Short problem: Copy out every line of the material below, requests included, and add 72 to each coordinate in the answers. Leave all other numbers as they are.

Input rows:
○ ○ ○
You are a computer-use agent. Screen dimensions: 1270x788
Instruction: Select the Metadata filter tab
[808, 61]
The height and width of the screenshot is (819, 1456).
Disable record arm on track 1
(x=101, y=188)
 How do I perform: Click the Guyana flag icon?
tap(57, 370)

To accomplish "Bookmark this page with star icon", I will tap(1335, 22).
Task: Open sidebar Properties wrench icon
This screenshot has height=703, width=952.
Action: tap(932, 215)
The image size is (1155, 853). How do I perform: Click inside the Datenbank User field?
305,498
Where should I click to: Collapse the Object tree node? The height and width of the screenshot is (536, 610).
○ ○ ○
Exercise output:
You are a computer-use agent. Screen dimensions: 1270x788
Instruction: Select the Metadata filter tab
[880, 133]
The height and width of the screenshot is (819, 1456).
Disable record arm on track 1
(x=173, y=260)
 How do I perform: Click the Guyana flag icon?
tap(129, 442)

To accomplish "Bookmark this page with star icon", I will tap(1407, 94).
Task: Open sidebar Properties wrench icon
This screenshot has height=703, width=952.
Action: tap(1004, 287)
The image size is (1155, 853). How do I perform: Click inside the Datenbank User field?
377,570
Where should I click to: Collapse the Object tree node? The height and width of the screenshot is (536, 610).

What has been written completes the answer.